*** Supplied information Section Begins ***
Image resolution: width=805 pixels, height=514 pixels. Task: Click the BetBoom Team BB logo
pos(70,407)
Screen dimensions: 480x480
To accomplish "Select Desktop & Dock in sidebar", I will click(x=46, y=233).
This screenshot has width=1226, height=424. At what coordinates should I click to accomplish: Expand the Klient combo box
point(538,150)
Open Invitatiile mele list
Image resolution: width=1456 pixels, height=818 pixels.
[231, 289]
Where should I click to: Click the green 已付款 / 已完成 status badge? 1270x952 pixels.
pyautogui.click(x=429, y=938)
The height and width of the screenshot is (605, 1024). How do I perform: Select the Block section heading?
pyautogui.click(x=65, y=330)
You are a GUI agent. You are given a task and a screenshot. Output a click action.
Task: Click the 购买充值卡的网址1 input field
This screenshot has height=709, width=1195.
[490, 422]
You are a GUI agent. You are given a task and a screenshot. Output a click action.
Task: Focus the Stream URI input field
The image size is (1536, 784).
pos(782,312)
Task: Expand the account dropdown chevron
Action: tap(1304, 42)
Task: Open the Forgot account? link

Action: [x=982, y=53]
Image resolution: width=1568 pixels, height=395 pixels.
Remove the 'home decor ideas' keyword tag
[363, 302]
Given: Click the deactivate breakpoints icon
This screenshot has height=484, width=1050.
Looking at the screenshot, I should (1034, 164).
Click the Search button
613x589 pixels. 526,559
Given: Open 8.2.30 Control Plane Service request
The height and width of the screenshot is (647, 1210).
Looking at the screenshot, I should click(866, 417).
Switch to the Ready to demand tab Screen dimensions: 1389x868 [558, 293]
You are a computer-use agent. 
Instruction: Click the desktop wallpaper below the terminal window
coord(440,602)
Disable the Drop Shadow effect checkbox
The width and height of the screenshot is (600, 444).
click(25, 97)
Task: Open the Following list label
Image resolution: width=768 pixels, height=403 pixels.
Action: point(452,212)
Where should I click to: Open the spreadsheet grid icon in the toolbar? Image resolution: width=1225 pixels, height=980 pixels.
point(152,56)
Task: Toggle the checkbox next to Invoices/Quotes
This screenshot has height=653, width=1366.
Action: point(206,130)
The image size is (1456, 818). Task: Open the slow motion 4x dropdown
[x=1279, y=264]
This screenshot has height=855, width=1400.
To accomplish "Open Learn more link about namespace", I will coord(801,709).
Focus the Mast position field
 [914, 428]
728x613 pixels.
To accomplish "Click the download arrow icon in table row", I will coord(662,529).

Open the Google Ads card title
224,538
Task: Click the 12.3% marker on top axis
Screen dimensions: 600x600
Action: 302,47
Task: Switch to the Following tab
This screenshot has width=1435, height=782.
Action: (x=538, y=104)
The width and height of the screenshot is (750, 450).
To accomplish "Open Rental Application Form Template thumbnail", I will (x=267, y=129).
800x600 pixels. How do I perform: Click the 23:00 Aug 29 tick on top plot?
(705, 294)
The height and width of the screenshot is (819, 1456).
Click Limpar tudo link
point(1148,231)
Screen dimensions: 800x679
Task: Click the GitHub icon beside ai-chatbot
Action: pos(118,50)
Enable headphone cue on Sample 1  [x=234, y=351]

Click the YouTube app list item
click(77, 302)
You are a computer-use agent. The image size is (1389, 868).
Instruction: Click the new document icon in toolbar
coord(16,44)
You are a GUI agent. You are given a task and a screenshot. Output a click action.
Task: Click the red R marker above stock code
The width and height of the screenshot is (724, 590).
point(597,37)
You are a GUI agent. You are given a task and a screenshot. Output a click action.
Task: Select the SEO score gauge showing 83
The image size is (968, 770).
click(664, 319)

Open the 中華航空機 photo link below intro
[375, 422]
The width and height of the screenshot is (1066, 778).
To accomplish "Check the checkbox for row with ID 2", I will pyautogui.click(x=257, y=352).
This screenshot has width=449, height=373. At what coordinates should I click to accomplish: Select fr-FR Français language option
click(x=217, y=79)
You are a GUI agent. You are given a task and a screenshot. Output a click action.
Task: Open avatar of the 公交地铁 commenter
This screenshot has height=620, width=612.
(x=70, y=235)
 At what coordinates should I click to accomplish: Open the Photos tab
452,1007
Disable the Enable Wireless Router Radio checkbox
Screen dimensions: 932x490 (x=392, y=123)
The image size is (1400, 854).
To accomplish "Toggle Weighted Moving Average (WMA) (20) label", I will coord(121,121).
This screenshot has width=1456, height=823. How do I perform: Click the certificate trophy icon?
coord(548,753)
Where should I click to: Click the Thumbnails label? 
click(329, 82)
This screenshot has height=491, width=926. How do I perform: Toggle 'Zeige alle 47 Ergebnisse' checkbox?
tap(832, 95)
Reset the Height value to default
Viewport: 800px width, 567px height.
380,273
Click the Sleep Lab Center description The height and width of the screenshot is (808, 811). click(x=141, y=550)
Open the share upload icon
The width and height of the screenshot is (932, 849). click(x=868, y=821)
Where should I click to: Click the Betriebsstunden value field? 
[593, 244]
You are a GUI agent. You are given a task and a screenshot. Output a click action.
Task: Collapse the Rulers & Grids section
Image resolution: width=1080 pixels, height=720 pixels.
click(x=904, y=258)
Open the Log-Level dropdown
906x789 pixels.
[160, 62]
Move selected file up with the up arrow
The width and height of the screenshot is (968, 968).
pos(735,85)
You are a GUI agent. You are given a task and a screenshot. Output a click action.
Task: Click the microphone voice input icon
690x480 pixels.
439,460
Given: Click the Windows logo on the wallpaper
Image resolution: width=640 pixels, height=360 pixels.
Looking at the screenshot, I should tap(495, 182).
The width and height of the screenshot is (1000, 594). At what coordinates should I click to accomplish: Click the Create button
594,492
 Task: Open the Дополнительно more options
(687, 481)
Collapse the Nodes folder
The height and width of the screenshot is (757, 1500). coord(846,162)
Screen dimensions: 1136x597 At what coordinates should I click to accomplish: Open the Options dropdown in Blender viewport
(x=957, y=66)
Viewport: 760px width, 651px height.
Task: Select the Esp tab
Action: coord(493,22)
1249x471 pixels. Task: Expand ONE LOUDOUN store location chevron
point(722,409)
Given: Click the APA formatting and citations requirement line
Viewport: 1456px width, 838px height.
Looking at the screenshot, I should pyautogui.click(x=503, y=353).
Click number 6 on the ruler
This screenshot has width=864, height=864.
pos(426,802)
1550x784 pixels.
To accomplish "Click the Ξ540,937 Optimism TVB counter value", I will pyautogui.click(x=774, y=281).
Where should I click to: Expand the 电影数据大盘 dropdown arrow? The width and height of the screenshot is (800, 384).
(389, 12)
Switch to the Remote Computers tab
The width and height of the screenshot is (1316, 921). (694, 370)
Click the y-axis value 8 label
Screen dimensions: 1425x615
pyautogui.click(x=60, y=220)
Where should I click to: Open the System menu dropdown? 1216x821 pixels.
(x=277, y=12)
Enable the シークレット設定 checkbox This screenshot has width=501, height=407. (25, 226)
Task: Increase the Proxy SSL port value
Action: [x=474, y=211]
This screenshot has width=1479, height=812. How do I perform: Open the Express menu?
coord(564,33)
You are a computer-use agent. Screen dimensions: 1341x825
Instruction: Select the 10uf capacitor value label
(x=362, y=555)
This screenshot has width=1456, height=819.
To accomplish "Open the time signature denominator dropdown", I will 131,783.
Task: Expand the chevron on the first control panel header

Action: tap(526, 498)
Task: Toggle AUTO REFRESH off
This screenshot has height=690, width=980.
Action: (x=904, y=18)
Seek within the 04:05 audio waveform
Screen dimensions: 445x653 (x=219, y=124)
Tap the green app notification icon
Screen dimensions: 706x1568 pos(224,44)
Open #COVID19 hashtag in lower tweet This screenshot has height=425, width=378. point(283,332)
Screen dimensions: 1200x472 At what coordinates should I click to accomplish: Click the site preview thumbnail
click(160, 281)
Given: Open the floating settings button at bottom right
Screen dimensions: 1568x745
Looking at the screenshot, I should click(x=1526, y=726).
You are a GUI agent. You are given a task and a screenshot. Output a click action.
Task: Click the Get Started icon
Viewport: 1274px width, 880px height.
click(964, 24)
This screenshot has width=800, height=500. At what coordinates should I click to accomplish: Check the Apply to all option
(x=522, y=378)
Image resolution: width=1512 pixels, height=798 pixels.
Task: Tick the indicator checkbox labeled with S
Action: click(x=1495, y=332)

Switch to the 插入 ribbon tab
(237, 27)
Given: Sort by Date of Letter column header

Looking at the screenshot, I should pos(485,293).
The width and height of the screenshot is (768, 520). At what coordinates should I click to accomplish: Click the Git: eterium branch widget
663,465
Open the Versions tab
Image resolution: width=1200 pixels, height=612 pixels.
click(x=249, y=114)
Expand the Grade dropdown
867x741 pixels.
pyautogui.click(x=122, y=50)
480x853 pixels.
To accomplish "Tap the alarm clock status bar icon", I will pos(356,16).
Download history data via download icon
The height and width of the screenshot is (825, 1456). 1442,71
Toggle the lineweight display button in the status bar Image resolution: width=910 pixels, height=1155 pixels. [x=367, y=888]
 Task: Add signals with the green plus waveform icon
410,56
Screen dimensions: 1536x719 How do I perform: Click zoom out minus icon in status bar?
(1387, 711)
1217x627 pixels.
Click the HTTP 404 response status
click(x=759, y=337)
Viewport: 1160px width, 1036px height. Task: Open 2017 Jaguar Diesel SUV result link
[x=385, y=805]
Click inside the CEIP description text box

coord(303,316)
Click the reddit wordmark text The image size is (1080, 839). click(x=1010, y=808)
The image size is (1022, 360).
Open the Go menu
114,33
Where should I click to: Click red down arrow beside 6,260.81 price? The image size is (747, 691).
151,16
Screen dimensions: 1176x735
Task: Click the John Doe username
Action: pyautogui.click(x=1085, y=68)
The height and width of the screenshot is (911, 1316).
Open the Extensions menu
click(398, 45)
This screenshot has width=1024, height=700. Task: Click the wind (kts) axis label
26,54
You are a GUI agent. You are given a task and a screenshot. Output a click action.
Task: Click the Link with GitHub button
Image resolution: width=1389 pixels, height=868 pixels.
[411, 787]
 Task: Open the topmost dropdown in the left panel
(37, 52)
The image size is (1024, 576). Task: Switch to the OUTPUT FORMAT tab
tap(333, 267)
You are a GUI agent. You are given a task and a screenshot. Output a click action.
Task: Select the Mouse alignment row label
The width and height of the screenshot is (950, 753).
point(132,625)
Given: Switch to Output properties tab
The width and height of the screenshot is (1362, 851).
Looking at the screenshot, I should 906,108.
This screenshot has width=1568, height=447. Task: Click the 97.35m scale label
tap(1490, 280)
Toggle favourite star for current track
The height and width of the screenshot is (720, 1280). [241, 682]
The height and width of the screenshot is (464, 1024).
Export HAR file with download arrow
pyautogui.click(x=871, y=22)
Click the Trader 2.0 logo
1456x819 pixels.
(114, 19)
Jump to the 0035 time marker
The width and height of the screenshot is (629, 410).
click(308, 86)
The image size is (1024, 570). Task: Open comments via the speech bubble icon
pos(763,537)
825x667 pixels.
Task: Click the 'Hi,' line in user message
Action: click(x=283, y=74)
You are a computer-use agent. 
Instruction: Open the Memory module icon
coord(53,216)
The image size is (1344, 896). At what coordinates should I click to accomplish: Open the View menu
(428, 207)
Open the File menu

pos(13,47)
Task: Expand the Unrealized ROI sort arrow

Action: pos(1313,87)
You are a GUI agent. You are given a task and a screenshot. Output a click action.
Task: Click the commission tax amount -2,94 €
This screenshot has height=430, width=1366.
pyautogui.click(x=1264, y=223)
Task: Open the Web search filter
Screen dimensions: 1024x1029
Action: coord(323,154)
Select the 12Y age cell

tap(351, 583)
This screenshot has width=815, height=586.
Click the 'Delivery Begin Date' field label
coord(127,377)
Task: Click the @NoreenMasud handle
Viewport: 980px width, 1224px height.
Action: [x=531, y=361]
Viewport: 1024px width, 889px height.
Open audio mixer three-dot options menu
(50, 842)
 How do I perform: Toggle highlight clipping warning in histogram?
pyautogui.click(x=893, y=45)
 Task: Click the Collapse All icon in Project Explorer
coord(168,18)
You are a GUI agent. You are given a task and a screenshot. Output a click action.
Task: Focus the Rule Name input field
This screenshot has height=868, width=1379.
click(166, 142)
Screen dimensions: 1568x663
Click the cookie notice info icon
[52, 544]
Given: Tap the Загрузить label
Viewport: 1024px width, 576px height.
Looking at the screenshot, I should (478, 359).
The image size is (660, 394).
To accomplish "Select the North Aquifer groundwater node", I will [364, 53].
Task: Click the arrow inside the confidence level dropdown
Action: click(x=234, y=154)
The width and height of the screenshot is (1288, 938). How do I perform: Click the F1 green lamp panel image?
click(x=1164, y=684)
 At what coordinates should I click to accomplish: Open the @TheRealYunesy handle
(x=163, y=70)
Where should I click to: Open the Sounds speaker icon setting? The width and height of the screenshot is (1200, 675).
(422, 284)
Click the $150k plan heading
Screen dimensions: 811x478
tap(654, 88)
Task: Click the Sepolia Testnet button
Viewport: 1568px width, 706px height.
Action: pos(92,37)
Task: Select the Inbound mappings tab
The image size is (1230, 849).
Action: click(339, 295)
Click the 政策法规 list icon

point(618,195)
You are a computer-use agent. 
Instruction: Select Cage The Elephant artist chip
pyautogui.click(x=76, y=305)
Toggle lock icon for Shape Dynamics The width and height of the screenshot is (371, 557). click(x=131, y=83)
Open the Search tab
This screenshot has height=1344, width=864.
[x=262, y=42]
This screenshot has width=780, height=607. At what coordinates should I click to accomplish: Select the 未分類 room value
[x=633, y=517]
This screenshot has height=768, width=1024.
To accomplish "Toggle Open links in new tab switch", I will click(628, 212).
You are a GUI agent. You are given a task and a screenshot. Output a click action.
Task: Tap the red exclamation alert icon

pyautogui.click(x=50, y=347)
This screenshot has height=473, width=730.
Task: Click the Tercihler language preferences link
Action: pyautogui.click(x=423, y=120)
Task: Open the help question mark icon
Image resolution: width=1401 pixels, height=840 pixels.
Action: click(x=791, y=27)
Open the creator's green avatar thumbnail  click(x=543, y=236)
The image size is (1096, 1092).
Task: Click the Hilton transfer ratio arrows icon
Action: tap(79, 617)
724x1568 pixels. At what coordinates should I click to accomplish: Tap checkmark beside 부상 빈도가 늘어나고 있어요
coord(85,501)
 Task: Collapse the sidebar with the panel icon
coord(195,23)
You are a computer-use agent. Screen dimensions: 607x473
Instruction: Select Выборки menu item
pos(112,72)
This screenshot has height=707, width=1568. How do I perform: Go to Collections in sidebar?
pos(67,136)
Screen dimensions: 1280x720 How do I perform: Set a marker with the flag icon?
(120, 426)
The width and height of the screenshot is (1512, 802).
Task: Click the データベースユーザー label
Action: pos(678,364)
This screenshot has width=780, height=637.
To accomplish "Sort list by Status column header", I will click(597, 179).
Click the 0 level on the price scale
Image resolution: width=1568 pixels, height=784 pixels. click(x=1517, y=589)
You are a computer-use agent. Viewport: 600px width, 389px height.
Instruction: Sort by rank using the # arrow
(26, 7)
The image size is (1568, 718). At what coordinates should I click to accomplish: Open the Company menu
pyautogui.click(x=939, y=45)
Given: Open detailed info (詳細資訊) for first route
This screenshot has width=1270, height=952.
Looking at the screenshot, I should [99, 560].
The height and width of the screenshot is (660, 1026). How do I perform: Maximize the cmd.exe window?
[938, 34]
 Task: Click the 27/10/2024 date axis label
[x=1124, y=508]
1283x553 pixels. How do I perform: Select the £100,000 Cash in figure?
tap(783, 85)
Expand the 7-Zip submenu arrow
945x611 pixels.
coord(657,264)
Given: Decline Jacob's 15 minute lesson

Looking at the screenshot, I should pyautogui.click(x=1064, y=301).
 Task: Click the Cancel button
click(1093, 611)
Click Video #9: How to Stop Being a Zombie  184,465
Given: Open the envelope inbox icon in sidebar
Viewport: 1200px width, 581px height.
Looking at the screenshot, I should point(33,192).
*** Supplied information Section Ends ***
Work item: Copy the records above exactly, beginning at the line that contains "Image resolution: width=1456" and stopping after the line that contains "Task: Focus the Stream URI input field".

Solution to this exercise:
Image resolution: width=1456 pixels, height=818 pixels.
[231, 289]
Where should I click to: Click the green 已付款 / 已完成 status badge? 1270x952 pixels.
pyautogui.click(x=429, y=938)
The height and width of the screenshot is (605, 1024). How do I perform: Select the Block section heading?
pyautogui.click(x=65, y=330)
You are a GUI agent. You are given a task and a screenshot. Output a click action.
Task: Click the 购买充值卡的网址1 input field
This screenshot has height=709, width=1195.
[490, 422]
You are a GUI agent. You are given a task and a screenshot. Output a click action.
Task: Focus the Stream URI input field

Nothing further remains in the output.